**WHAT THE TASK ASKS:**
The answer must be a single number: the count of lines in the data below that hold the word "will".

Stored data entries
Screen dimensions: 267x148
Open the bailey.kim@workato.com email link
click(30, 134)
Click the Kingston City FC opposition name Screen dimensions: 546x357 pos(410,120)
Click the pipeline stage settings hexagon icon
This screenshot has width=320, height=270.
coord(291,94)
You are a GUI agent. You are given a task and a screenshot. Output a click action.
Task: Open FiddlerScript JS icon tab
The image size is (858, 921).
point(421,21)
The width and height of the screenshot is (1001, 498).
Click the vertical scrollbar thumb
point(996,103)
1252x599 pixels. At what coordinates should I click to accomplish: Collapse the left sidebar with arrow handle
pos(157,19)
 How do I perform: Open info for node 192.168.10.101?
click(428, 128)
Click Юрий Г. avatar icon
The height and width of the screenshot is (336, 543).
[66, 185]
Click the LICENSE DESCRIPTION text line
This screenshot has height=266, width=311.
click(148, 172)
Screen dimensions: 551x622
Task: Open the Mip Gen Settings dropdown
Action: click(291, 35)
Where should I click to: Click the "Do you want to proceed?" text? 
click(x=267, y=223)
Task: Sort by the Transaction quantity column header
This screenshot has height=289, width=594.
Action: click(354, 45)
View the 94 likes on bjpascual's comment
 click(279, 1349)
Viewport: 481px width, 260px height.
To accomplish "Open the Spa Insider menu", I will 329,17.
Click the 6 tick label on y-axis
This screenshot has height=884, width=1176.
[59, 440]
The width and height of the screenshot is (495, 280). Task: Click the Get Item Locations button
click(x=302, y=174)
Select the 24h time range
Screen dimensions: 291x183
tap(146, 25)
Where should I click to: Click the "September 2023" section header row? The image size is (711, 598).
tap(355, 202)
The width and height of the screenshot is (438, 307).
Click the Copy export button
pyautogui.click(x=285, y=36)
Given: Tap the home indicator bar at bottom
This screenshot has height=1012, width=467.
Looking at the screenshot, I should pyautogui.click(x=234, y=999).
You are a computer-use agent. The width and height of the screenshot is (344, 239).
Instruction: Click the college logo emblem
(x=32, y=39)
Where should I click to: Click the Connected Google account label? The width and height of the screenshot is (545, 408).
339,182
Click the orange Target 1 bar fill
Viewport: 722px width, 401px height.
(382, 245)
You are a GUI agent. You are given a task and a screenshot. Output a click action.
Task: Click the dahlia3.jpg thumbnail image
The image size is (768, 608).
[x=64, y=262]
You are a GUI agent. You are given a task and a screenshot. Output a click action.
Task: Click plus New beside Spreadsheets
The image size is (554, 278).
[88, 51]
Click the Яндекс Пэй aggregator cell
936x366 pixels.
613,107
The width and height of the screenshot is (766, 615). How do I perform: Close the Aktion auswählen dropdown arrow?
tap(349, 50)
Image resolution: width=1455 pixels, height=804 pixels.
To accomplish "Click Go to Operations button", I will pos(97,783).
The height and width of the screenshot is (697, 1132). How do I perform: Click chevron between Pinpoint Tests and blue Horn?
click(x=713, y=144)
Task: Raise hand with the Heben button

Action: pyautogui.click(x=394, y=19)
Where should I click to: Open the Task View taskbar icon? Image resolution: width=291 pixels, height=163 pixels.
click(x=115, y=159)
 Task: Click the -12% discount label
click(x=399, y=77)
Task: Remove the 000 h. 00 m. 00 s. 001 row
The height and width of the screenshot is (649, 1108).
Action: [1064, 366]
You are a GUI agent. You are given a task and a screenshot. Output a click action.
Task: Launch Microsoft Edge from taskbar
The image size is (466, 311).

**COMPLETED TASK:**
2